There are stories of torturing myself with self-loathing, crying on my knees on the kitchen floor begging for divine intervention, and all the other ways I acted out feeling unable to trust myself, and being unable not to trust myself at the same time.

Embodiment gave me back to myself.

The innocent spark of joy that came alive through cartwheels and cookies is still alive in me. It manifests today as the quickening in my gut, the honeyed tenderness of my heart, my wild creativity and my oracle intuition.

I strive to make my life a living altar of devotion to this divine spark, the radiance it exudes, and the decisions it guides me to.

As a coach, it’s my honor to be both steward and companion as we journey this path of embodiment together.

Ok, that’s me. Now, let’s talk about you.

  • You might be here because you feel numb and disconnected from your body, and are aching to find your way home.

  • Maybe you don’t know how you got to a place of chronic, low grade fight or flight, and are equally as confused about how to get out of it.

  • You may have many blessings in your life, but there is a foggy film that stands between you being grateful and you feeling grateful.

  • You might find that your masculine superpowers of logic, reason, and analysis are busting at the seams. But your feminine superpowers of creativity, sensuality, intuition and depth feel like shriveled grapes on a barren vine.

The paths to embodiment are different, but the calling is always the same…

You’ve gone as far as you can go with figuring things out.

Now you’re ready to feel your way forward.

I invite you to trust the tingle that beckons you forward into the unknown.

It may just be calling you home.

 

More on my Personal & Professional Experience

  • I was awarded the 2022 Excellence in Embodiment Coaching Award from the School of Embodied Arts.
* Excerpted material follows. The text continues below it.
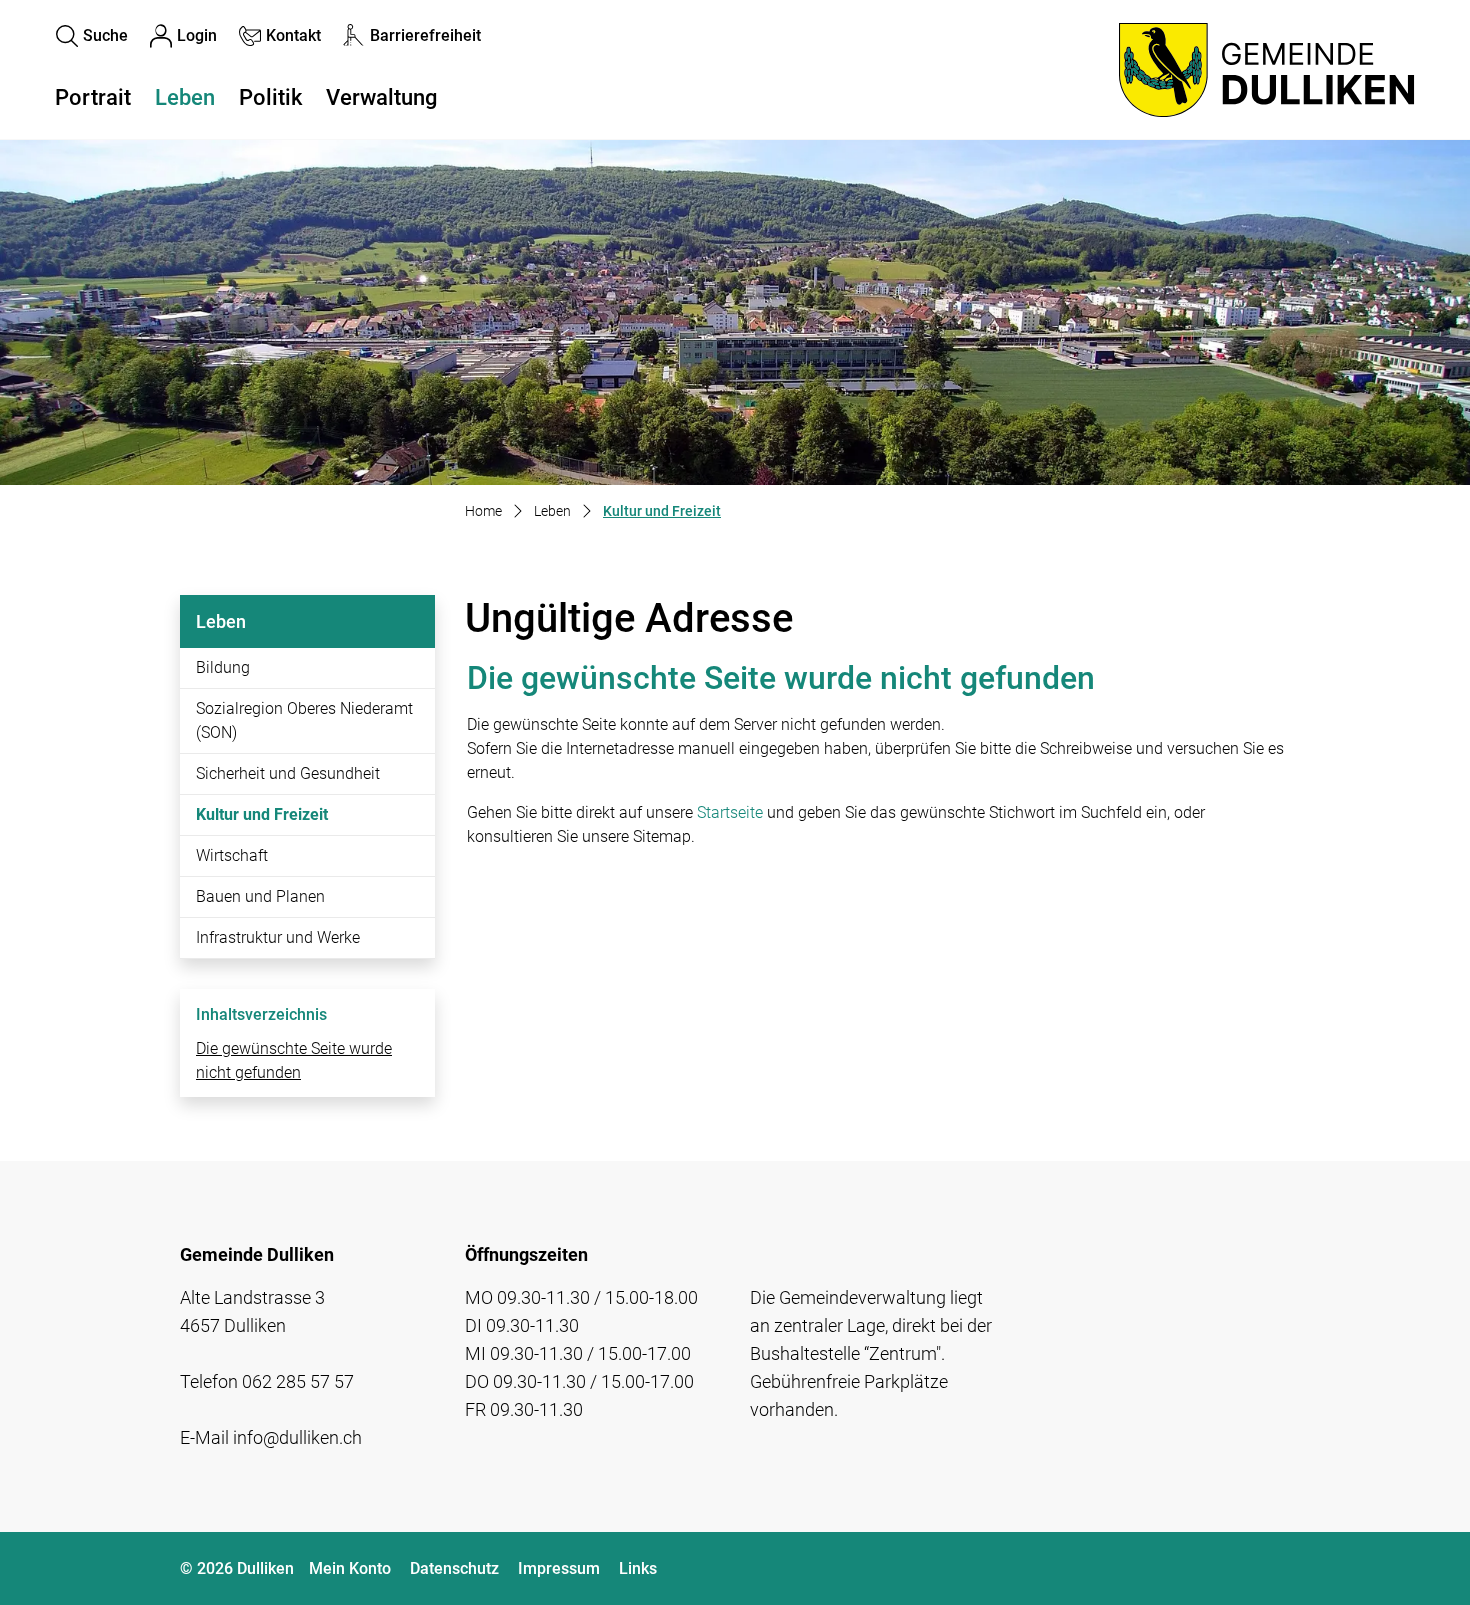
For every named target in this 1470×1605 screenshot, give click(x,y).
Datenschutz (454, 1568)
  • I am a licensed esthetician and a certified yoga and Qoya teacher.

  • I have facilitated over 14 embodiment retreats on three different continents.
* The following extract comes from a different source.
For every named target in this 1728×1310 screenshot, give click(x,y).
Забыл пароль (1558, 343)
  • I published a book called “Sacred Seduction™” under my former burlesque persona Kitty Cavalier.

  • I have been studying, practicing and mentoring addiction recovery for over a decade.

  • I have personally practiced mindfulness, embodiment and somatic work for my own growth since I was 16 years old

  • I feel most at home when the sweet smell of a horse’s breath is in the air, while reading bedtime books to my Goddess-daughter, and when being seduced by live jazz.

  • I am a sucker for inanimate objects in the shape of animals.

  • One of my favorite quotes is Charlie Mackesy’s: “‘What is success?’ asked the boy. ‘To Love’, said the Mole.”